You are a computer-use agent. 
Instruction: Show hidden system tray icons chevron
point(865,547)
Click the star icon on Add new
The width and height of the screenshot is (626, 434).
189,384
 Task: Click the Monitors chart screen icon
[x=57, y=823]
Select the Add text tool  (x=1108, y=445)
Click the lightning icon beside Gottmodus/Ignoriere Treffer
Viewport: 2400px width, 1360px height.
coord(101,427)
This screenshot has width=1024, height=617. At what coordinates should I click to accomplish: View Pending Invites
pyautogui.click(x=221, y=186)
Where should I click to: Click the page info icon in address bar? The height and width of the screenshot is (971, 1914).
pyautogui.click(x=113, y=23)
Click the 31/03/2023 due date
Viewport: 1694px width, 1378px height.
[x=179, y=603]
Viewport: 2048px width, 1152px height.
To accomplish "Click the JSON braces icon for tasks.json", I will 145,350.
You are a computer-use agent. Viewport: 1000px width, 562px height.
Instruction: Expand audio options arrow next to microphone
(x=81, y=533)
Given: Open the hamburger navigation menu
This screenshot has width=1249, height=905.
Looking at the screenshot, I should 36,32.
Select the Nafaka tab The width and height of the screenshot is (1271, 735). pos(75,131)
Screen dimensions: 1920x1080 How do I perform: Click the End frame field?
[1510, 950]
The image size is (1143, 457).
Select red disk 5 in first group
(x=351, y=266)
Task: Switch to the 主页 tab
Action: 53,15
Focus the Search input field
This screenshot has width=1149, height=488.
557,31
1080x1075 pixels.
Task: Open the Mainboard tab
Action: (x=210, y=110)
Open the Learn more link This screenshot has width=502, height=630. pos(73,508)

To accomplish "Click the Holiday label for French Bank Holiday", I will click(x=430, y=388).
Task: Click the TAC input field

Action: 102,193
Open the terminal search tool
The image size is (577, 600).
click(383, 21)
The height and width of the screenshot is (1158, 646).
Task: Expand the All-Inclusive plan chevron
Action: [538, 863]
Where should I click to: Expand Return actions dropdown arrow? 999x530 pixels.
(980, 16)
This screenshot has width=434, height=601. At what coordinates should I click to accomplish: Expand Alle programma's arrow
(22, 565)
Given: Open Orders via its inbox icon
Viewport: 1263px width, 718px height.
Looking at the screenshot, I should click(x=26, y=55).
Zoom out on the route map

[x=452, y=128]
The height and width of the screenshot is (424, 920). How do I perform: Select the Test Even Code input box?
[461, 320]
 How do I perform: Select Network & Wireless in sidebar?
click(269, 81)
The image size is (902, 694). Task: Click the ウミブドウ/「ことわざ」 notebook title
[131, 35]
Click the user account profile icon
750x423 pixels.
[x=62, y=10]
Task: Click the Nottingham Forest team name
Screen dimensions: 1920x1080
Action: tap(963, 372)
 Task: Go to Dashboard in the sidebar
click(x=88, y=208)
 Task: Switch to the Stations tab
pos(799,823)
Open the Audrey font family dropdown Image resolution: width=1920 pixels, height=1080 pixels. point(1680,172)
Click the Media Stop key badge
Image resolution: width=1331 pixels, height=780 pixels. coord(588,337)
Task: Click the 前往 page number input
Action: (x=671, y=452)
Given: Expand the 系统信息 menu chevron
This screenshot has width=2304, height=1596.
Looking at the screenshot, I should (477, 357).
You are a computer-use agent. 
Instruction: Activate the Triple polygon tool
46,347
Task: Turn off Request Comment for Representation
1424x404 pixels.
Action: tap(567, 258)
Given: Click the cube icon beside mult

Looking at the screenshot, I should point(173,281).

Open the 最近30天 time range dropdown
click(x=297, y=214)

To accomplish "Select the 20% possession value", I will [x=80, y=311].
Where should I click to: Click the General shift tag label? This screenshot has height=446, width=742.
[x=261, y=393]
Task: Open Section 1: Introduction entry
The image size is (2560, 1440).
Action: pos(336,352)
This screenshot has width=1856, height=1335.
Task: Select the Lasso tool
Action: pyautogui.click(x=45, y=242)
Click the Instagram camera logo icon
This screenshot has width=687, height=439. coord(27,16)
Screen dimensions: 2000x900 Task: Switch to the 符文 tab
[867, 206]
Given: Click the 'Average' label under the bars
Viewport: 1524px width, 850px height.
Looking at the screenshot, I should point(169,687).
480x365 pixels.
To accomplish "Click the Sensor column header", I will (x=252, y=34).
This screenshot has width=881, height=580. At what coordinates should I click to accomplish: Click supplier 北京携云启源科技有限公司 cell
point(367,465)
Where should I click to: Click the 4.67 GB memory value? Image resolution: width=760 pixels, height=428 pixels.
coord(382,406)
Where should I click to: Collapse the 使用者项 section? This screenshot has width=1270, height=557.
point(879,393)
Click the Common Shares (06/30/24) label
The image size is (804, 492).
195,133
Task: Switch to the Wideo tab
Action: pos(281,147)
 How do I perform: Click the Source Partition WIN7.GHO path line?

******

### THE TASK
Write out every line of the entries above as a JSON list of strings, one string per line, with blank lines omitted.

### ANSWER TO THE TASK
[
  "You are a computer-use agent. ",
  "Instruction: Show hidden system tray icons chevron",
  "point(865,547)",
  "Click the star icon on Add new",
  "The width and height of the screenshot is (626, 434).",
  "189,384",
  " Task: Click the Monitors chart screen icon",
  "[x=57, y=823]",
  "Select the Add text tool  (x=1108, y=445)",
  "Click the lightning icon beside Gottmodus/Ignoriere Treffer",
  "Viewport: 2400px width, 1360px height.",
  "coord(101,427)",
  "This screenshot has width=1024, height=617. At what coordinates should I click to accomplish: View Pending Invites",
  "pyautogui.click(x=221, y=186)",
  "Where should I click to: Click the page info icon in address bar? The height and width of the screenshot is (971, 1914).",
  "pyautogui.click(x=113, y=23)",
  "Click the 31/03/2023 due date",
  "Viewport: 1694px width, 1378px height.",
  "[x=179, y=603]",
  "Viewport: 2048px width, 1152px height.",
  "To accomplish \"Click the JSON braces icon for tasks.json\", I will 145,350.",
  "You are a computer-use agent. Viewport: 1000px width, 562px height.",
  "Instruction: Expand audio options arrow next to microphone",
  "(x=81, y=533)",
  "Given: Open the hamburger navigation menu",
  "This screenshot has width=1249, height=905.",
  "Looking at the screenshot, I should 36,32.",
  "Select the Nafaka tab The width and height of the screenshot is (1271, 735). pos(75,131)",
  "Screen dimensions: 1920x1080 How do I perform: Click the End frame field?",
  "[1510, 950]",
  "The image size is (1143, 457).",
  "Select red disk 5 in first group",
  "(x=351, y=266)",
  "Task: Switch to the 主页 tab",
  "Action: 53,15",
  "Focus the Search input field",
  "This screenshot has width=1149, height=488.",
  "557,31",
  "1080x1075 pixels.",
  "Task: Open the Mainboard tab",
  "Action: (x=210, y=110)",
  "Open the Learn more link This screenshot has width=502, height=630. pos(73,508)",
  "To accomplish \"Click the Holiday label for French Bank Holiday\", I will click(x=430, y=388).",
  "Task: Click the TAC input field",
  "Action: 102,193",
  "Open the terminal search tool",
  "The image size is (577, 600).",
  "click(383, 21)",
  "The height and width of the screenshot is (1158, 646).",
  "Task: Expand the All-Inclusive plan chevron",
  "Action: [538, 863]",
  "Where should I click to: Expand Return actions dropdown arrow? 999x530 pixels.",
  "(980, 16)",
  "This screenshot has width=434, height=601. At what coordinates should I click to accomplish: Expand Alle programma's arrow",
  "(22, 565)",
  "Given: Open Orders via its inbox icon",
  "Viewport: 1263px width, 718px height.",
  "Looking at the screenshot, I should click(x=26, y=55).",
  "Zoom out on the route map",
  "[x=452, y=128]",
  "The height and width of the screenshot is (424, 920). How do I perform: Select the Test Even Code input box?",
  "[461, 320]",
  " How do I perform: Select Network & Wireless in sidebar?",
  "click(269, 81)",
  "The image size is (902, 694). Task: Click the ウミブドウ/「ことわざ」 notebook title",
  "[131, 35]",
  "Click the user account profile icon",
  "750x423 pixels.",
  "[x=62, y=10]",
  "Task: Click the Nottingham Forest team name",
  "Screen dimensions: 1920x1080",
  "Action: tap(963, 372)",
  " Task: Go to Dashboard in the sidebar",
  "click(x=88, y=208)",
  " Task: Switch to the Stations tab",
  "pos(799,823)",
  "Open the Audrey font family dropdown Image resolution: width=1920 pixels, height=1080 pixels. point(1680,172)",
  "Click the Media Stop key badge",
  "Image resolution: width=1331 pixels, height=780 pixels. coord(588,337)",
  "Task: Click the 前往 page number input",
  "Action: (x=671, y=452)",
  "Given: Expand the 系统信息 menu chevron",
  "This screenshot has width=2304, height=1596.",
  "Looking at the screenshot, I should (477, 357).",
  "You are a computer-use agent. ",
  "Instruction: Activate the Triple polygon tool",
  "46,347",
  "Task: Turn off Request Comment for Representation",
  "1424x404 pixels.",
  "Action: tap(567, 258)",
  "Given: Click the cube icon beside mult",
  "Looking at the screenshot, I should point(173,281).",
  "Open the 最近30天 time range dropdown",
  "click(x=297, y=214)",
  "To accomplish \"Select the 20% possession value\", I will [x=80, y=311].",
  "Where should I click to: Click the General shift tag label? This screenshot has height=446, width=742.",
  "[x=261, y=393]",
  "Task: Open Section 1: Introduction entry",
  "The image size is (2560, 1440).",
  "Action: pos(336,352)",
  "This screenshot has width=1856, height=1335.",
  "Task: Select the Lasso tool",
  "Action: pyautogui.click(x=45, y=242)",
  "Click the Instagram camera logo icon",
  "This screenshot has width=687, height=439. coord(27,16)",
  "Screen dimensions: 2000x900 Task: Switch to the 符文 tab",
  "[867, 206]",
  "Given: Click the 'Average' label under the bars",
  "Viewport: 1524px width, 850px height.",
  "Looking at the screenshot, I should point(169,687).",
  "480x365 pixels.",
  "To accomplish \"Click the Sensor column header\", I will (x=252, y=34).",
  "This screenshot has width=881, height=580. At what coordinates should I click to accomplish: Click supplier 北京携云启源科技有限公司 cell",
  "point(367,465)",
  "Where should I click to: Click the 4.67 GB memory value? Image resolution: width=760 pixels, height=428 pixels.",
  "coord(382,406)",
  "Where should I click to: Collapse the 使用者项 section? This screenshot has width=1270, height=557.",
  "point(879,393)",
  "Click the Common Shares (06/30/24) label",
  "The image size is (804, 492).",
  "195,133",
  "Task: Switch to the Wideo tab",
  "Action: pos(281,147)",
  " How do I perform: Click the Source Partition WIN7.GHO path line?"
]